2. SQL and Relational Databases

SQL is essential for accessing and manipulating large datasets stored in relational databases. It enables analysts to explore patterns efficiently using advanced queries and joins across multiple tables, facilitating a structured approach to data exploration and correlation analysis.

3. Python and R for Statistical Analytics

Python and R are among the most widely used programming languages for data analytics and statistical modeling. They offer powerful libraries such as Pandas, Scikit-learn, and Tidyverse, which enable automated regression analysis, clustering, and cause-and-effect modeling. These tools provide a flexible and scalable approach to data-driven decision-making.

4. Data Warehousing Tools (Snowflake, Azure Synapse)

Data warehousing platforms consolidate data from multiple sources, enabling large-scale diagnostic analytics with high-performance processing. Tools like Snowflake and Azure Synapse Analytics facilitate complex data modeling, historical analysis, and cross-functional reporting, making them essential for businesses handling vast amounts of data.

5. Machine Learning Platforms (Azure Machine Learning, TensorFlow, DataRobot)

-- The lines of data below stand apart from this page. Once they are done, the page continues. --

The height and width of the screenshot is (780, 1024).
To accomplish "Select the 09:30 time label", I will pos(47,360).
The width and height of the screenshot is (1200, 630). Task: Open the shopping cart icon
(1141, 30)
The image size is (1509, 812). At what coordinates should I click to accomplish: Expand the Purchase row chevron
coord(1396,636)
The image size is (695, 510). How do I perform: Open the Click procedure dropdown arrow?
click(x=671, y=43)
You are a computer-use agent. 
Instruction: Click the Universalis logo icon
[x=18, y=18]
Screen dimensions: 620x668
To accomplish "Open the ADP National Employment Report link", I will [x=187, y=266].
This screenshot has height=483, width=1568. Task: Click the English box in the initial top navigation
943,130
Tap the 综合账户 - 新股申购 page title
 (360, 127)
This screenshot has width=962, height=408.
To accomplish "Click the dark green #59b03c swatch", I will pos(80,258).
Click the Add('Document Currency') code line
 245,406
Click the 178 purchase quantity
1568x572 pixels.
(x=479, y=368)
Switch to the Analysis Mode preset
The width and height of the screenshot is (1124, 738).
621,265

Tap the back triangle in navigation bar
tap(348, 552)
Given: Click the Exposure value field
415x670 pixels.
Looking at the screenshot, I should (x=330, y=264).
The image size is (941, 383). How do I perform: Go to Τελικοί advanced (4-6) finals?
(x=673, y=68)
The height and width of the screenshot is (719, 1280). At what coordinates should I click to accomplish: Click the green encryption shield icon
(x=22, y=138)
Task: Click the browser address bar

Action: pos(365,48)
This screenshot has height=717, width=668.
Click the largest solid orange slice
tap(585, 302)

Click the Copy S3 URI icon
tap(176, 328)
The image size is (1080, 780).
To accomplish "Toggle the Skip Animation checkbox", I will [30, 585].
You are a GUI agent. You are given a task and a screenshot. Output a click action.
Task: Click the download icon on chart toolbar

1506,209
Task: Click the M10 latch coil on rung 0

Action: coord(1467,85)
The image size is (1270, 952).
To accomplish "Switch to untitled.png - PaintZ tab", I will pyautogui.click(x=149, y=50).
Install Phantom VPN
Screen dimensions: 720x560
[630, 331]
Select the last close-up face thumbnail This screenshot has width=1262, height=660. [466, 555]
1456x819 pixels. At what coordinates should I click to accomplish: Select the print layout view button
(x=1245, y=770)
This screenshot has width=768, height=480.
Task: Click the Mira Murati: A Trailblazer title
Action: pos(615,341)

For advanced pattern analysis and root cause identification, machine learning platforms enable the training of predictive models and the application of automated correlation and segmentation techniques. Tools like Azure Machine Learning, TensorFlow, and DataRobot enhance the ability to detect complex relationships and uncover deeper insights within data.

 

Conclusion

Diagnostic analytics is an essential tool for any organization seeking to understand the reasons behind its results.

By uncovering the underlying causes of events, diagnostic analytics not only complements descriptive and predictive analytics but also provides the critical context needed to improve business performance.

With advanced techniques and specialized tools, companies can discover hidden patterns and key influencing factors, allowing them to proactively adapt to market challenges and make more informed, data-driven decisions.